Work item:
Upon reaching the line containing "Google Maps (140, 2259)", output that line and all remaining lines exactly, through the end of the entries, and output nothing before it.

Items from a data source:
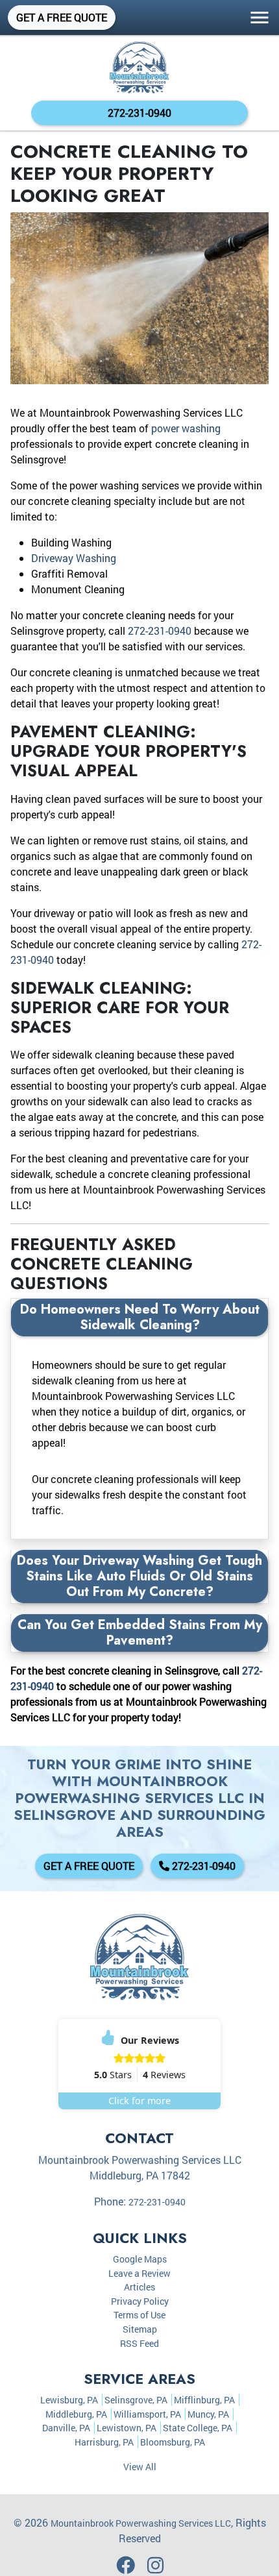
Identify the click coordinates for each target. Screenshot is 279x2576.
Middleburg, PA (76, 2414)
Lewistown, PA (126, 2428)
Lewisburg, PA (69, 2400)
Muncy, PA (208, 2414)
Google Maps (140, 2259)
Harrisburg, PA (104, 2442)
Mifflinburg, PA (204, 2400)
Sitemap (140, 2329)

Output of the task:
Google Maps (140, 2259)
Harrisburg, PA (104, 2442)
Mifflinburg, PA (204, 2400)
Sitemap (140, 2329)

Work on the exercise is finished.